Wednesday, December 21, 2011

Family

 Author's note- This is my final essay for our group novel- Life As We Knew It.  In this piece I describe the theme of the book.  I never come outright and just say it, but I hint multiple times as to what it is. 

Lead in- Once upon a time everybody died.  Do you love your family? Too bad, they're dead. Your friends? Them too.  Ha! And you thought you were so tough!? What are you doing, crying in the corner with your head in your hands? You sit there and feel sorry for yourself while everybody else is dead!  Why would you want to live when you life isn't even worth living? Open you eyes! What is a hollow life but a shell of death and despair? You want to live now?  You're crazy.
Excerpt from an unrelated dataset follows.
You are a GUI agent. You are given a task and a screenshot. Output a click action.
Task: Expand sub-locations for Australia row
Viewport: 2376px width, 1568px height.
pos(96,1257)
Sixteen year old Miranda is faced with one of the greatest tragedies mankind has and will ever face.  With death around every corner family is the only thing standing between life and death, or even worse, insanity. With earthquakes and tsunami's racking the earth in search of blood people are terrified.  Food is so scarce that people are cutting down to one meal every other day, but even though a little goes long way, it doesn't go forever.  People are so desperate to live that they have gone so low as  to eat a poor innocent pet cat! No one is safe, and, quite frankly,  no one even remembers  what safe means.
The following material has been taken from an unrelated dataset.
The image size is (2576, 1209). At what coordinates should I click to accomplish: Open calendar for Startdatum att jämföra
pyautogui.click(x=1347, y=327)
I think that in my novel, one of the main themes is survival and the will, not necessarily for yourself to survive, but for the others that you love to survive.  Family is always there for you.  They hold you and comfort you, and even though sometimes you just want to knock them senseless, you love them and you don't know what you would do without them.  I have a large loving family at home.  They accompany me when I want to be alone, the make me smile when all I want to do is cry.  Honestly, without them, I don't know where I'd be today, other than knowing that I surely wouldn't be where I am.  Not only the Physical factor of them not feeding me and all, but the quilt I would feel if they died would surely kill me too.  Especially if I was placed in the position of Miranda in my novel. 

Miranda's family stands by her and she loves them so much that I know without a doubt she would give their life so they could live.  Jonny, Matt (her brothers) and her mother would do the same.  Honestly, as sweet and touching as that is, it is definitely not very efficient. Do you see the problem yet? If they all die so the others could live then they'd all be dead and no one could live! Starving, Miranda's mother believes that if she gives up all her food her little kids could survive, but they can't! Not without a mother! If my mom just went and died without a second thought, my brothers and I would be, for lack of a better term, dead.  We can't live without a mother, no matter how  "Mature and responsible" we are.

Life and death are the immortal equalizers that turn our innocent sweet minds into dark gloomy pits of despair and worry.  Will I die soon?  Will other people I love die while I'm alive? Will I have to watch? These are the questions that no matter how many times you kick them out they will still manage to creep back into your head.  Sometimes, though, these terrible questions that we are too terrified to think about just happen to answer themselves.  And when they do- beware, you can hide from questions all your life but you can never hid from answers.  They find you, they always do.  Surviving might be tough, keeping sane, even harder, but coming through on the other side unscathed, that's impossible.  The will to live is what kills us.  The will for others to live, that's our only hope.